Bengal CPM secretary Biman Bose is learnt to have told party leaders from North 24-Parganas that Karat would speak to Chatterjee to iron out the differences. It was not clear whether Bose was referring to Karat’s unconfirmed call to Hyderabad or a fresh initiative.

Along with the Karat talks offer, came the hint of stick. Bose said: “I must point out that he (Chatterjee) fought the polls not as an Independent candidate but on our party symbol and went to the Lok Sabha as the CPM MP. It’s true that he was later elected unanimously as Speaker and earned accolades for being impartial. But other parties didn’t withdraw their candidates when he was in the fray for the Lok Sabha.’’

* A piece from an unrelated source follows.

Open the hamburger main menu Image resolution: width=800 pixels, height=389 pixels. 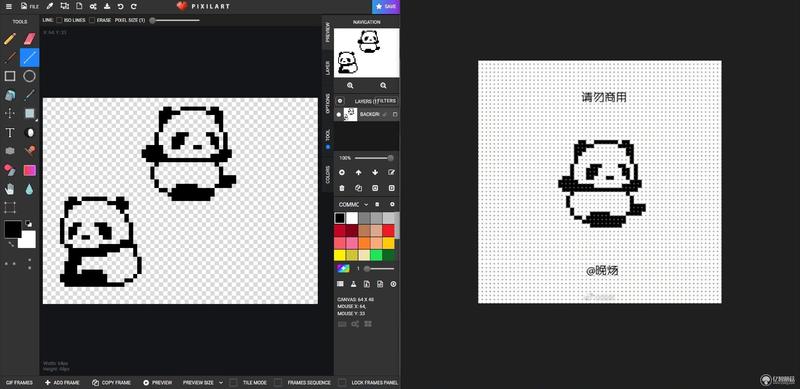(x=8, y=7)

Perhaps keeping in mind the sympathetic stand of sections of the Bengal unit towards Chatterjee, Bose conceded that the leadership should have spoken to the Speaker before putting his name on the list to the President.

If Karat’s mission fails — as it did earlier in Delhi — the central committee, meeting in Delhi on July 19 and 20, is expected to mount pressure on Chatterjee. “We will discuss the voting and related issues,’’ Bose said.

Bose met Jyoti Basu this evening but the patriarch is believed to have given up his effort to mediate on the Chatterjee issue.

Subhas regret

Subhas Chakraborty, who had supported Chatterjee and opposed voting with the BJP, today sent a letter of regret to the party for speaking “outside the party”.

“Subhas explained his position and said he had made a mistake by speaking outside the party,’’ Bose said. The letter came on the eve of a party meeting where Chakraborty is likely to be censured.